====== AVAILABLE RECORDS ======

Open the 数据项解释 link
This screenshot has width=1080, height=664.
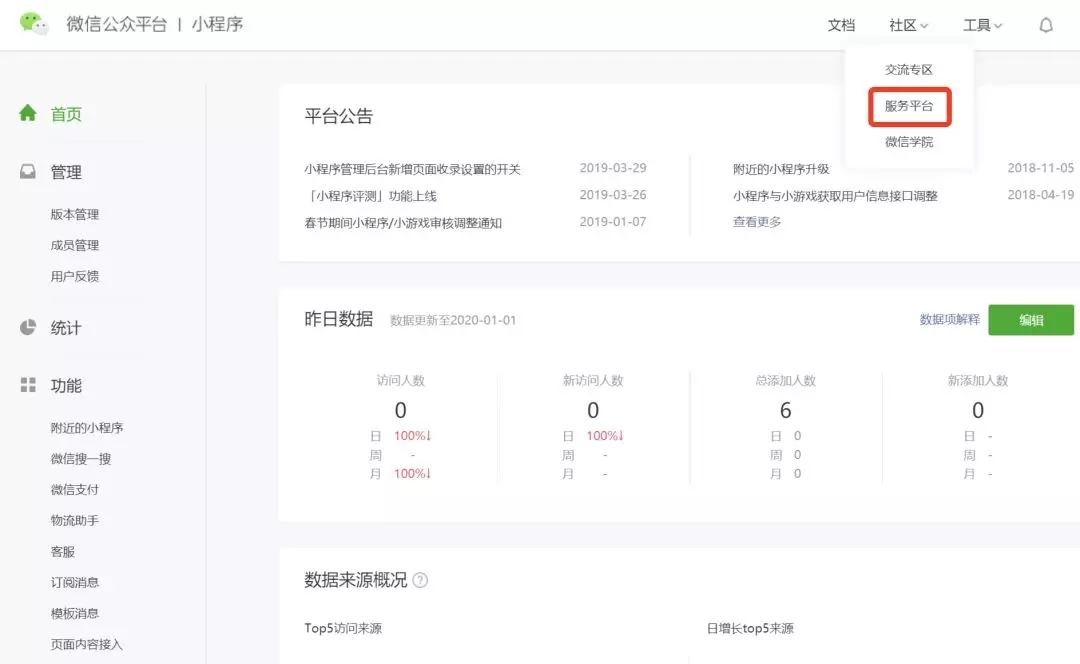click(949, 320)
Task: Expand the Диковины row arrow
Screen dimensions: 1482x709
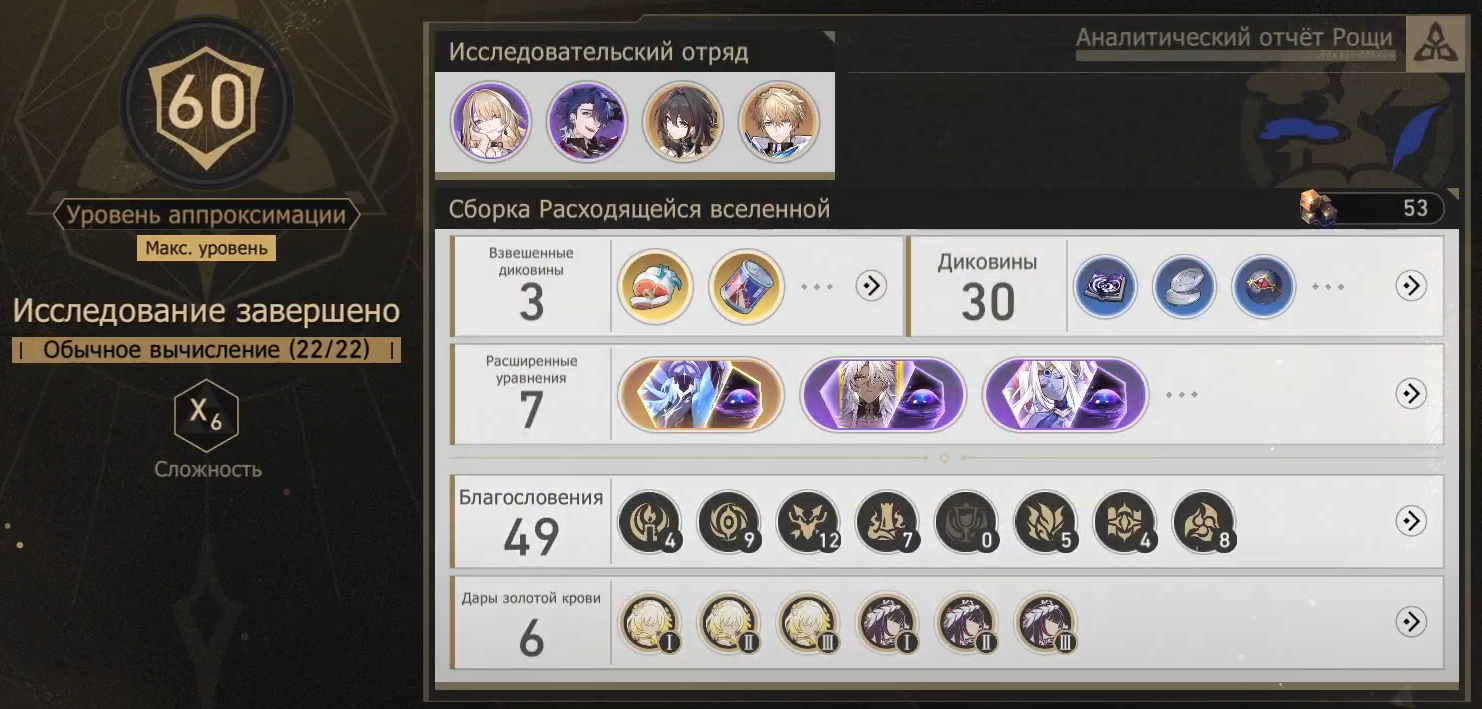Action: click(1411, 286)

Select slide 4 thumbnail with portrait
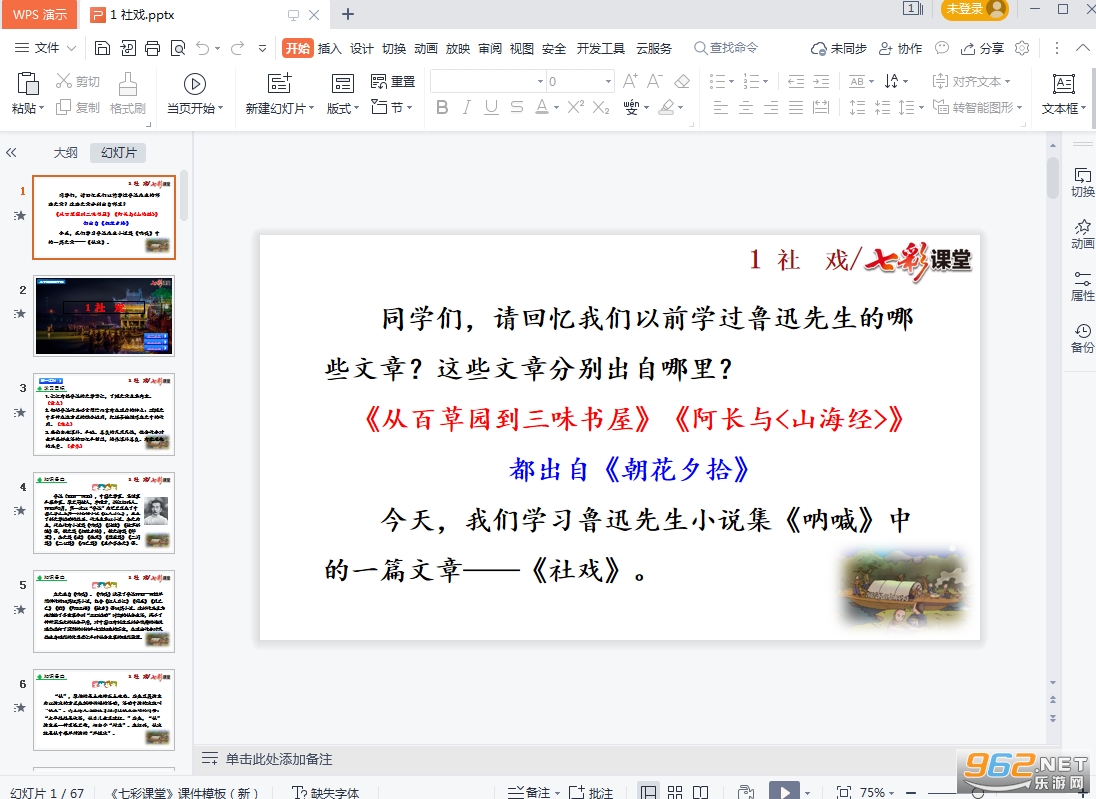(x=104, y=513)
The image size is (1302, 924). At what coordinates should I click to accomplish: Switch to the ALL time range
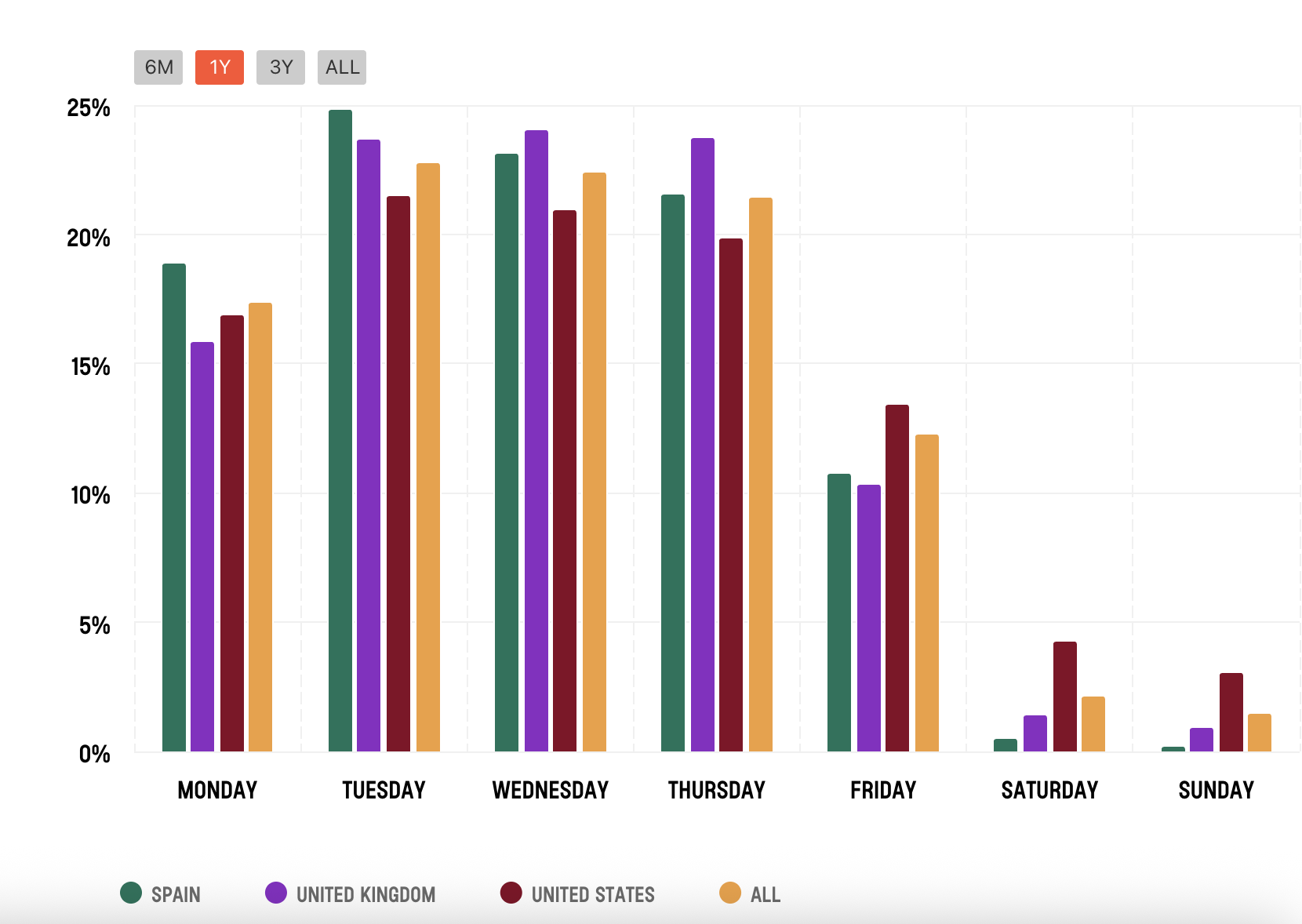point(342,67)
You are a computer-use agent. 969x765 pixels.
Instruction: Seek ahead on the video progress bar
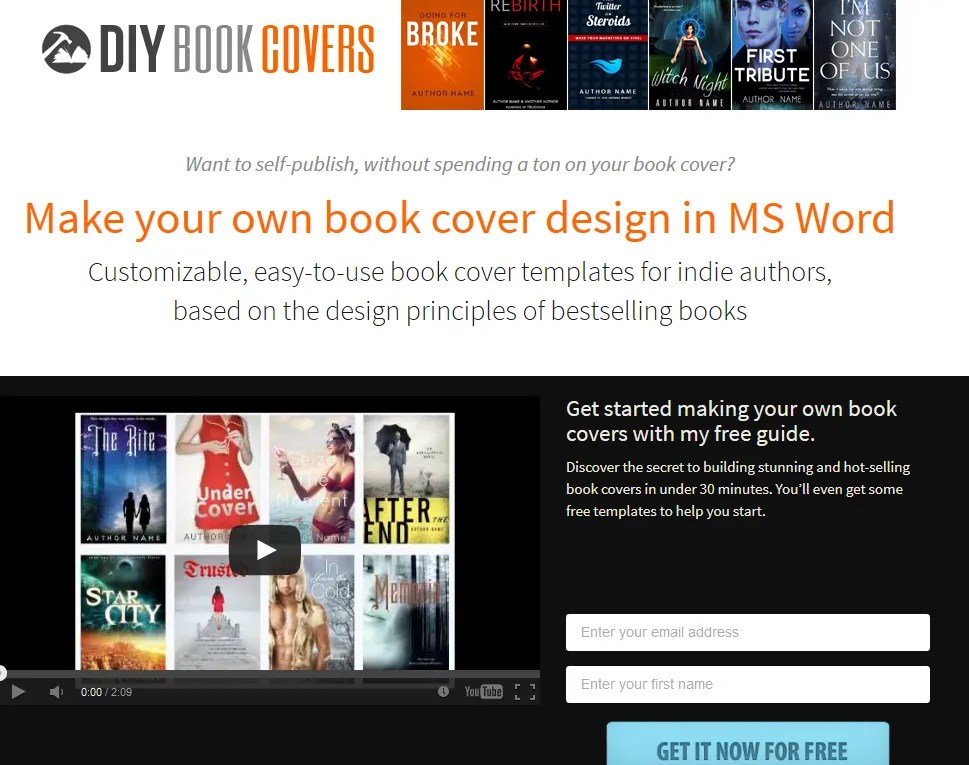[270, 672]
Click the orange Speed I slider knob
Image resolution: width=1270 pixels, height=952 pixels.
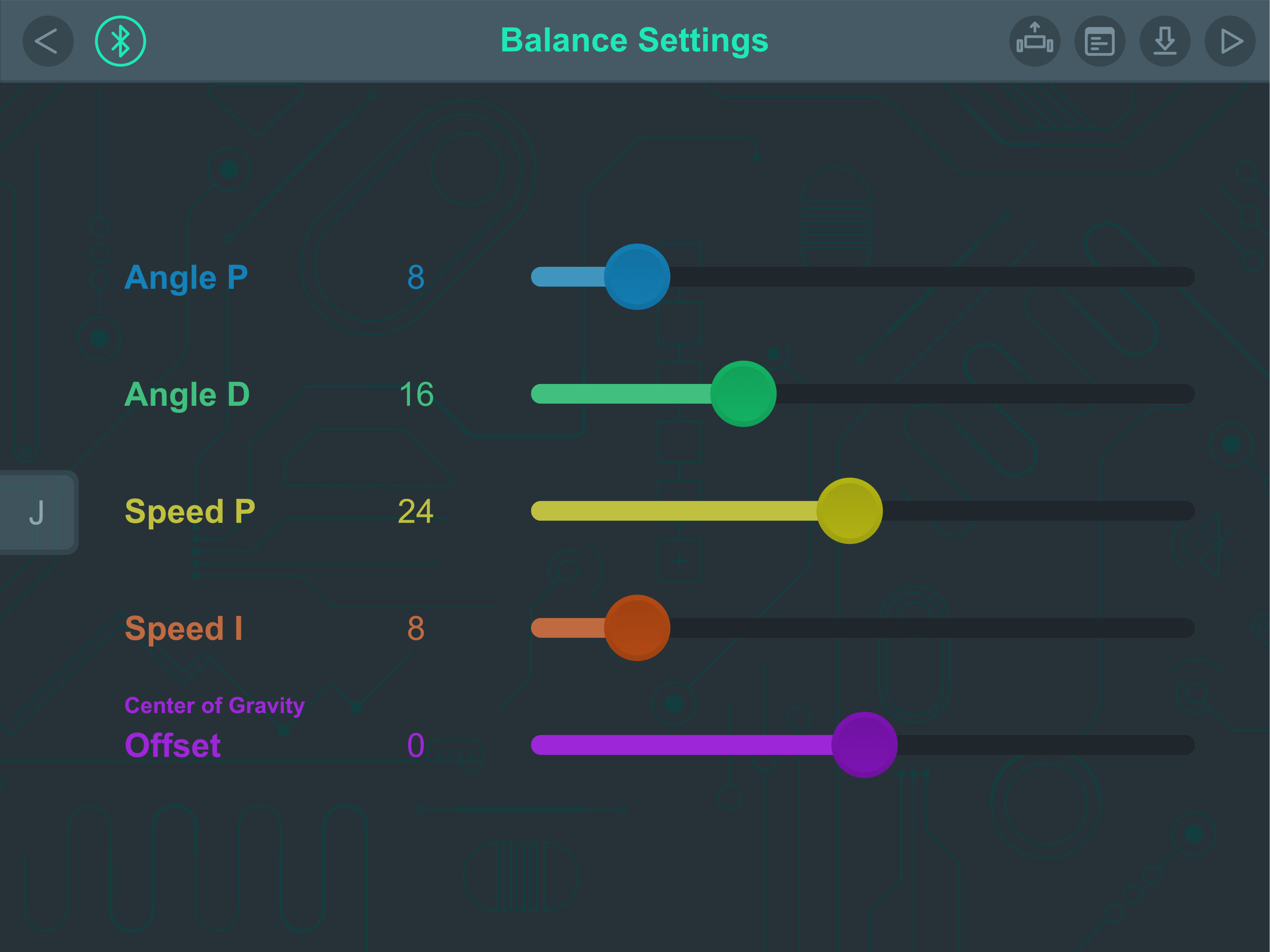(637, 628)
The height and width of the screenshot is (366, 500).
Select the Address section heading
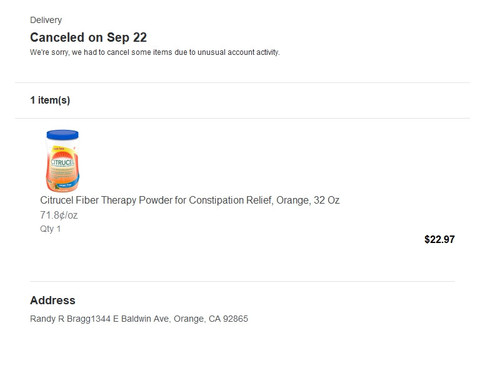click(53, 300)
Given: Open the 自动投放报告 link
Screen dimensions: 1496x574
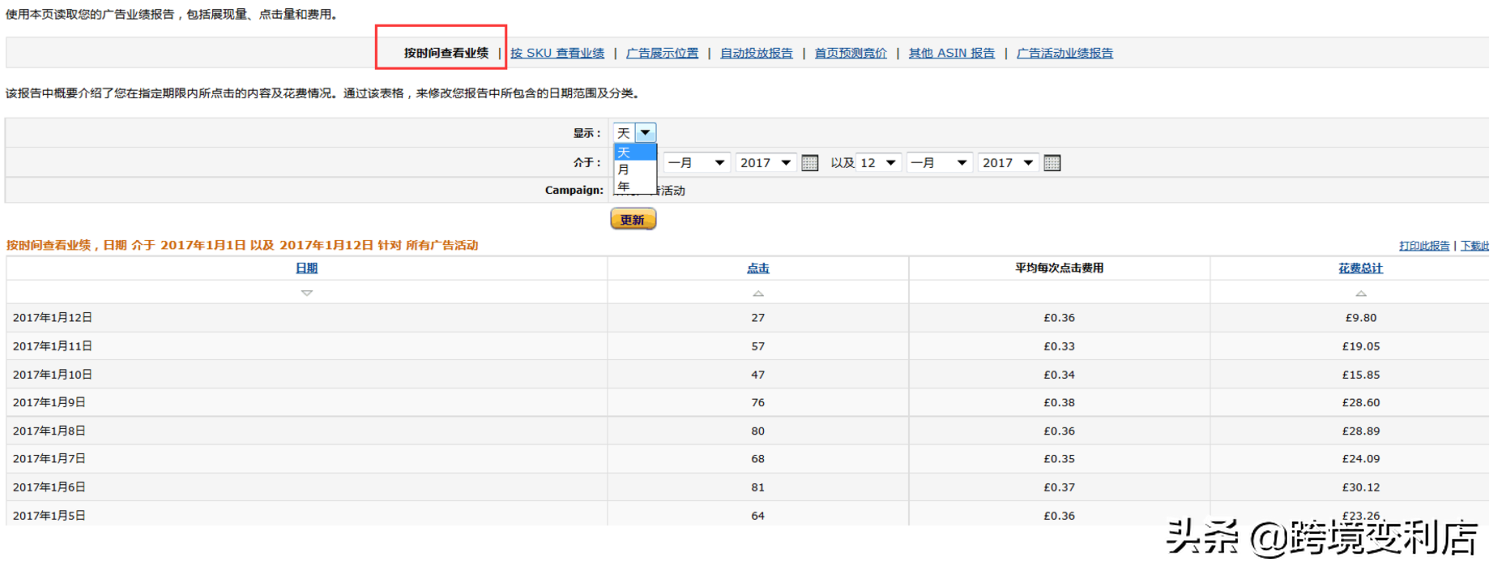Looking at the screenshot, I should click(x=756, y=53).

======

PROMPT:
Your copy must match the records above word for word and contain no pictures.

WRITTEN RESPONSE:
Open the 数据项解释 link
This screenshot has width=1080, height=664.
click(949, 320)
Task: Expand the Диковины row arrow
Screen dimensions: 1482x709
Action: click(1411, 286)

Select slide 4 thumbnail with portrait
(x=104, y=513)
The image size is (1302, 924). At what coordinates should I click to accomplish: Switch to the ALL time range
point(342,67)
You are a computer-use agent. 969x765 pixels.
Instruction: Seek ahead on the video progress bar
[270, 672]
Click the orange Speed I slider knob
Image resolution: width=1270 pixels, height=952 pixels.
(637, 628)
The height and width of the screenshot is (366, 500).
Select the Address section heading
click(53, 300)
Given: Open the 自动投放报告 link
Screen dimensions: 1496x574
Looking at the screenshot, I should click(x=756, y=53).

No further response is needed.